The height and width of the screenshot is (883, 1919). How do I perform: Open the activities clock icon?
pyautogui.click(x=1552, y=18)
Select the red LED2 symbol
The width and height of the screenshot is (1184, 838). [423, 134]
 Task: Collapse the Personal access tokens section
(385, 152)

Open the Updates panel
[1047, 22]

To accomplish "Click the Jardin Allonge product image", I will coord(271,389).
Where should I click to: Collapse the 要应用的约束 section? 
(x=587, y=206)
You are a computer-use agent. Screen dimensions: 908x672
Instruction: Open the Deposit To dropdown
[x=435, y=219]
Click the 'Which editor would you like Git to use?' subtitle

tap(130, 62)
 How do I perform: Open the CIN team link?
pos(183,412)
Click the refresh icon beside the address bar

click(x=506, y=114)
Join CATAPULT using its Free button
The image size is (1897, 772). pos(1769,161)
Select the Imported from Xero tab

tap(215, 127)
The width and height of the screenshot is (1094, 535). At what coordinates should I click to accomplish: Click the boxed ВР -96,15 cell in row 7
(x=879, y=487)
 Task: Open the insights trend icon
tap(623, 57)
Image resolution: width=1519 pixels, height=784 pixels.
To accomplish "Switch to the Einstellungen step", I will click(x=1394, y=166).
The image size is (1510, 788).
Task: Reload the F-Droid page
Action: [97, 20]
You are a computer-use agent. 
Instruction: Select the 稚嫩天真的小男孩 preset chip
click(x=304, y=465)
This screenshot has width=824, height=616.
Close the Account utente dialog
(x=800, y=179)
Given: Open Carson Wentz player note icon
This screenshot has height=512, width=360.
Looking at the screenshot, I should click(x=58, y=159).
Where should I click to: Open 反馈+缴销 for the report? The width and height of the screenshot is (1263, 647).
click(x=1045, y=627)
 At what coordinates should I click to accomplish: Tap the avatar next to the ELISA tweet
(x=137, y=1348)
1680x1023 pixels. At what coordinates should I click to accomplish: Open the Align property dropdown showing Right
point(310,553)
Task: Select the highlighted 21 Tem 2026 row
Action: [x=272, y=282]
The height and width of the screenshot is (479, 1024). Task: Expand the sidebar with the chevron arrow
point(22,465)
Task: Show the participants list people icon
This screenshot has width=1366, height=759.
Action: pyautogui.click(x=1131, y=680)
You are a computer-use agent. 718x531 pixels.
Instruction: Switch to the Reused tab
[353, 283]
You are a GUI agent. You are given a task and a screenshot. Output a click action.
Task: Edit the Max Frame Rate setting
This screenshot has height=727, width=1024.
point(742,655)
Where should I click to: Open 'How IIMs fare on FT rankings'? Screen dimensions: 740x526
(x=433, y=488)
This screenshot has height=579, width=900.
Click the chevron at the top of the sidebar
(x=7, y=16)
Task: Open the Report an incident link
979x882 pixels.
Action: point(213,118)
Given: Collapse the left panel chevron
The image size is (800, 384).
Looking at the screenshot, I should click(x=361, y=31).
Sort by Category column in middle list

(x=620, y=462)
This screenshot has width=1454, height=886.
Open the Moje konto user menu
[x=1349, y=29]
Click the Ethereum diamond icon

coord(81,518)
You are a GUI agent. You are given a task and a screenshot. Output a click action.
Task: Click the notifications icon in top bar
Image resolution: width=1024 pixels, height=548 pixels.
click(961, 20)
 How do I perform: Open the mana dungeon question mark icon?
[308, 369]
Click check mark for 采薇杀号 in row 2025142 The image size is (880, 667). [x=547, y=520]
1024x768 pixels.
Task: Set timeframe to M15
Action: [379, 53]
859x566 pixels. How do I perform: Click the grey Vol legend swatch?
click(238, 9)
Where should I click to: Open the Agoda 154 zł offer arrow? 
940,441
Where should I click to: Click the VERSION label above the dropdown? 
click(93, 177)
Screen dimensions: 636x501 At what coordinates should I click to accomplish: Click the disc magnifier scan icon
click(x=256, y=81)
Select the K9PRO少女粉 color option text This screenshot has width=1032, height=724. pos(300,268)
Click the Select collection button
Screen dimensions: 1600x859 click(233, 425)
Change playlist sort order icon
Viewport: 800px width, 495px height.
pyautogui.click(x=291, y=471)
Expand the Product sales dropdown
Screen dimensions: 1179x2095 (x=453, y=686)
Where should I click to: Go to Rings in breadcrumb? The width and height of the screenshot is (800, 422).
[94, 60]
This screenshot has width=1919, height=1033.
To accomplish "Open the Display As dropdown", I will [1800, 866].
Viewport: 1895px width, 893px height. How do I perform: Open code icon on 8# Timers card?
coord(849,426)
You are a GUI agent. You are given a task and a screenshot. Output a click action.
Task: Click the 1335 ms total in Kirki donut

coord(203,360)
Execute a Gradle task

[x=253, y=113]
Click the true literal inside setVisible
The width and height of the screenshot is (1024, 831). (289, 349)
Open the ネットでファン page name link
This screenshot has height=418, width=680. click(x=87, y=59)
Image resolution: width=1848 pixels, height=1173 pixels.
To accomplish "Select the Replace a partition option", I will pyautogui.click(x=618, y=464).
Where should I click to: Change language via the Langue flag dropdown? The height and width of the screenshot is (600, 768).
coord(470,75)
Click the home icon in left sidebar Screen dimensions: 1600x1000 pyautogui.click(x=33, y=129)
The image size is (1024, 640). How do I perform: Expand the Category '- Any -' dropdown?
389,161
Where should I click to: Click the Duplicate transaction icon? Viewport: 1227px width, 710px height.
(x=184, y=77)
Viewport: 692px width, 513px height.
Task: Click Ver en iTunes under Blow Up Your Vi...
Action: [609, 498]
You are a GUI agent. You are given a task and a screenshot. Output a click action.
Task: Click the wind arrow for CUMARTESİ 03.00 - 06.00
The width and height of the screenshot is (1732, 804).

---+---

== Task ==
Look above for lines with the word "option" and copy them all.

== Solution ==
Select the K9PRO少女粉 color option text This screenshot has width=1032, height=724. pos(300,268)
To accomplish "Select the Replace a partition option", I will pyautogui.click(x=618, y=464).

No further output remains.